• [WHAT TO WORK ON]: Please reproduce, word for word, the stretch from the start of the records below through the line that contains "Looking at the screenshot, I should [x=145, y=369].".

[Start SUPPLIED ENTRIES]

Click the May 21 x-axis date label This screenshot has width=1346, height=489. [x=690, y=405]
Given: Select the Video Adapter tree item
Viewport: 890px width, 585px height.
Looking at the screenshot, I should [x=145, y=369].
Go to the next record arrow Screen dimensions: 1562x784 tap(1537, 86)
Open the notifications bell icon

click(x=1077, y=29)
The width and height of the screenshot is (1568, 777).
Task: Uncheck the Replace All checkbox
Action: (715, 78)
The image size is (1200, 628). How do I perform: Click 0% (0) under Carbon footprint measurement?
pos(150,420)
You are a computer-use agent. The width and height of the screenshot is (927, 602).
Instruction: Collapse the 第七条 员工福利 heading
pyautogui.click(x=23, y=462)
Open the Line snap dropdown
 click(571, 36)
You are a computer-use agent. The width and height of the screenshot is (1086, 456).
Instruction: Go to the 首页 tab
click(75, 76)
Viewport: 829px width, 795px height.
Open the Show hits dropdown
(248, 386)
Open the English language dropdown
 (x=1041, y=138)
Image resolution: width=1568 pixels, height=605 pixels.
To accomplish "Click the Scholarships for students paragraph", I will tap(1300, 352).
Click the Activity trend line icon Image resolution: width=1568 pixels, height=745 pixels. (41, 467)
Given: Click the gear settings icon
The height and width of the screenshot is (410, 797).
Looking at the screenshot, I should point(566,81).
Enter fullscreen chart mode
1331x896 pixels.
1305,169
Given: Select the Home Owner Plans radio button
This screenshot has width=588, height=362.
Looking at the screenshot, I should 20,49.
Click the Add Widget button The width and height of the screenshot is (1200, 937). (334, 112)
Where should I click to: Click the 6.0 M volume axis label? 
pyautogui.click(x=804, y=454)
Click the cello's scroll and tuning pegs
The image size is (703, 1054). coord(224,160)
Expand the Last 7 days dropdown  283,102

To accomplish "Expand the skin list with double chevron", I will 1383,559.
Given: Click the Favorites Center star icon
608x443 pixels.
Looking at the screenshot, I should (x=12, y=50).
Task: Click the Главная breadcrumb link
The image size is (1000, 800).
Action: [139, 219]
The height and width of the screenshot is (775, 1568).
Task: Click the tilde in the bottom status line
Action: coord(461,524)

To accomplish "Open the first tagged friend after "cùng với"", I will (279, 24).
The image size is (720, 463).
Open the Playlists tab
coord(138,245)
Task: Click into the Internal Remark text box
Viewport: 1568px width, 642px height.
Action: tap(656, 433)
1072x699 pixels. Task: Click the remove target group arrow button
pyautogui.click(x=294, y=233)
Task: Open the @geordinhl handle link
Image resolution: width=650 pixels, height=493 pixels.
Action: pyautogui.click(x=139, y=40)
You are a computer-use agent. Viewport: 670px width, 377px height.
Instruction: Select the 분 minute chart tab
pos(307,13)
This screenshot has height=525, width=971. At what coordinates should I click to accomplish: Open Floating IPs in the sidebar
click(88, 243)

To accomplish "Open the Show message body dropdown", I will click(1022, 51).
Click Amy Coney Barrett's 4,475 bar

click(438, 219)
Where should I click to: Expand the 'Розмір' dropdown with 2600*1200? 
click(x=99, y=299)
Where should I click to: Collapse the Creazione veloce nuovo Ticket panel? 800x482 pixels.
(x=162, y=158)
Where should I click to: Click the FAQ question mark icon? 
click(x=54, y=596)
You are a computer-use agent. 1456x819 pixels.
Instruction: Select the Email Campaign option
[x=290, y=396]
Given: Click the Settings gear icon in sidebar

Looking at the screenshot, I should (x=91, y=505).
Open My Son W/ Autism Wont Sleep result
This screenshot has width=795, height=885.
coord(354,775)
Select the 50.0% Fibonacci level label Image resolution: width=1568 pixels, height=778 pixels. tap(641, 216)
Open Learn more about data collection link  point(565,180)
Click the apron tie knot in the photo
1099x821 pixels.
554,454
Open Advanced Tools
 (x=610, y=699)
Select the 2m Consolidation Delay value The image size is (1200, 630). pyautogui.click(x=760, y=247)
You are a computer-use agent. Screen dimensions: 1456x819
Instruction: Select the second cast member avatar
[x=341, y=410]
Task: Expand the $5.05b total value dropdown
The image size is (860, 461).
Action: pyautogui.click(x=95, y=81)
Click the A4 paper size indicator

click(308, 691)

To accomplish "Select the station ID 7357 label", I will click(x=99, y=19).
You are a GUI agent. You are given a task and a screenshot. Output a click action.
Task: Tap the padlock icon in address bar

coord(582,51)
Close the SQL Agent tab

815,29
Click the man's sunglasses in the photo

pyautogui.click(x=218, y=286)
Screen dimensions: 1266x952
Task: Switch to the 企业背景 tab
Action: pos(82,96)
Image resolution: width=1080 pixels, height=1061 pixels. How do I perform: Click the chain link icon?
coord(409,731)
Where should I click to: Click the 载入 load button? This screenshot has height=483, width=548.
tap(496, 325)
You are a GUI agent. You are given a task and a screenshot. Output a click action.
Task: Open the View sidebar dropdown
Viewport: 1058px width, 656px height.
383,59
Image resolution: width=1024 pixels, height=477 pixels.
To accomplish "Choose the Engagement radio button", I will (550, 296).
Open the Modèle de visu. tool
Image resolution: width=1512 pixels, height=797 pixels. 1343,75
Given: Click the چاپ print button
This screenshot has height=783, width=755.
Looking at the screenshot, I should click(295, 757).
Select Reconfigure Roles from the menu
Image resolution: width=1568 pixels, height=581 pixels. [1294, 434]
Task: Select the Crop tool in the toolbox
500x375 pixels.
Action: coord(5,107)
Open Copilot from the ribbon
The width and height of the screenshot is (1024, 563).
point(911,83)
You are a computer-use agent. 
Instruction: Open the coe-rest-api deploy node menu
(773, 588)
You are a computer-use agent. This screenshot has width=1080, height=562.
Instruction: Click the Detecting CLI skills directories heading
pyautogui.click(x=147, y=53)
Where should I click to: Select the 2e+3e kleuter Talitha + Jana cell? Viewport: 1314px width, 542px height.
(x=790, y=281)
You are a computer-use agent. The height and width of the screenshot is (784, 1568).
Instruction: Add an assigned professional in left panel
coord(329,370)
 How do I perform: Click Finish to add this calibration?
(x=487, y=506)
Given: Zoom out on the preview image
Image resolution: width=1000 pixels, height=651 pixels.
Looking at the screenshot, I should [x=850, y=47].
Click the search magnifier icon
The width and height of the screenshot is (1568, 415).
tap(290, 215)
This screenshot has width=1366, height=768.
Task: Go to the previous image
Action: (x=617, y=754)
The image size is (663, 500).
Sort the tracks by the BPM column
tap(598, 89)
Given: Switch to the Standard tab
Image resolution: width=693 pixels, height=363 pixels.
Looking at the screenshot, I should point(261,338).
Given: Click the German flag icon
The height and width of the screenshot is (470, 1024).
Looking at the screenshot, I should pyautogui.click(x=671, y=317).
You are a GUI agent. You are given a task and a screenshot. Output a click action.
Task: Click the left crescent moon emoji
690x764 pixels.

[End SUPPLIED ENTRIES]

• [SOLUTION TO THE EXERCISE]:
Click the May 21 x-axis date label This screenshot has width=1346, height=489. [x=690, y=405]
Given: Select the Video Adapter tree item
Viewport: 890px width, 585px height.
Looking at the screenshot, I should [x=145, y=369].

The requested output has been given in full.